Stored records
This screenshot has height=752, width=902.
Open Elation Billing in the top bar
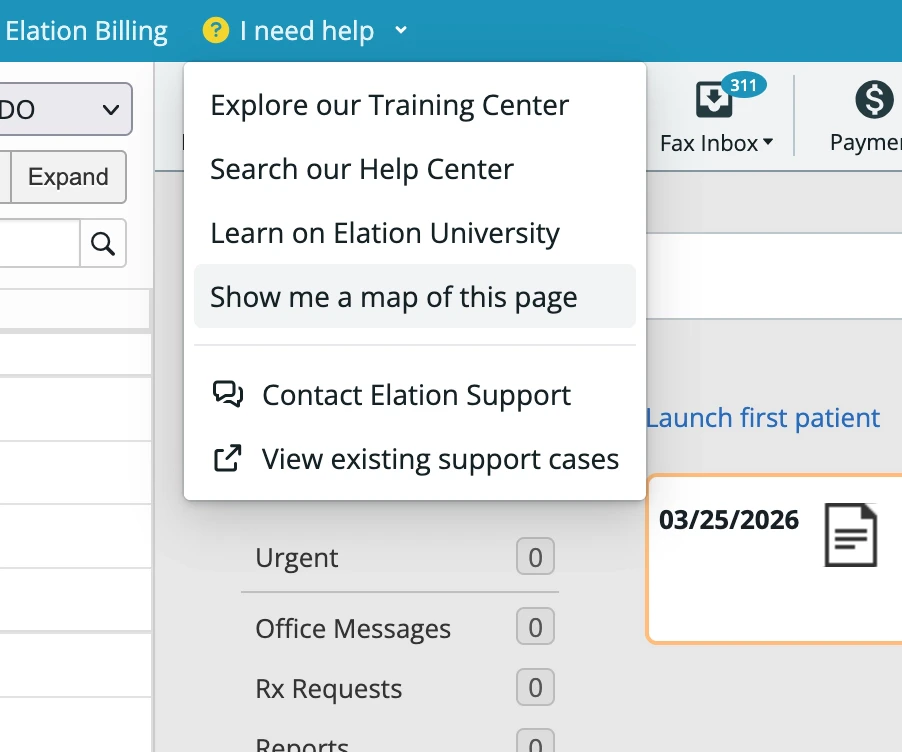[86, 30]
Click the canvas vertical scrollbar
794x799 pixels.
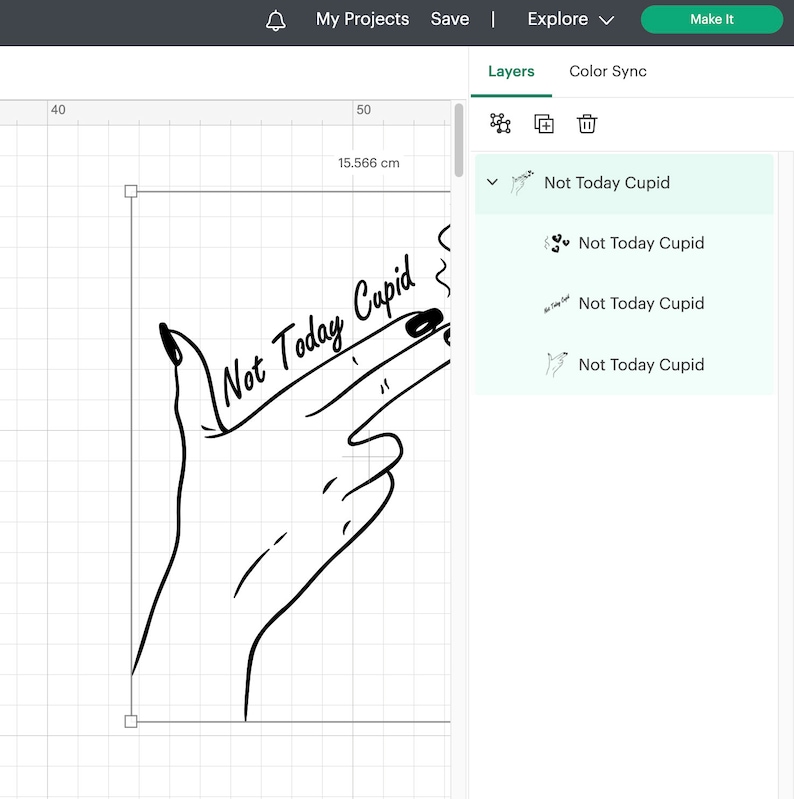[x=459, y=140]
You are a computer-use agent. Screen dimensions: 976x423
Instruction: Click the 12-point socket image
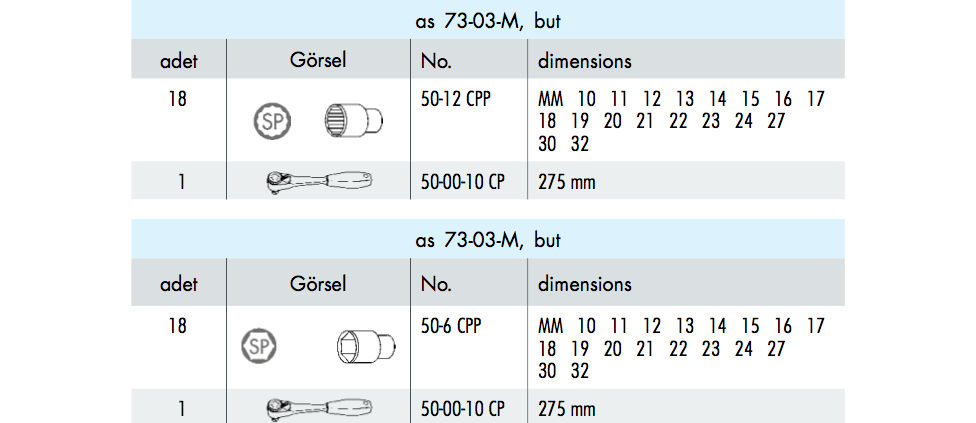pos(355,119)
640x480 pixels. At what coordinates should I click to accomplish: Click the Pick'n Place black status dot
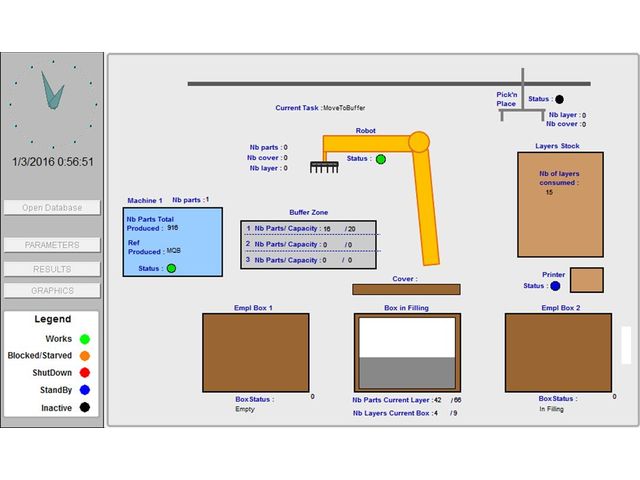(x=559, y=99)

◆ EXERCISE DIRECTIONS ◆
Return only the lines from the one containing "Instruction: Click the 12-point socket image" through the last line of the entries above, exactly as written and without pictures.

◆ TASK OUTPUT ◆
Instruction: Click the 12-point socket image
pos(355,119)
640x480 pixels. At what coordinates should I click to accomplish: Click the Pick'n Place black status dot
(x=559, y=99)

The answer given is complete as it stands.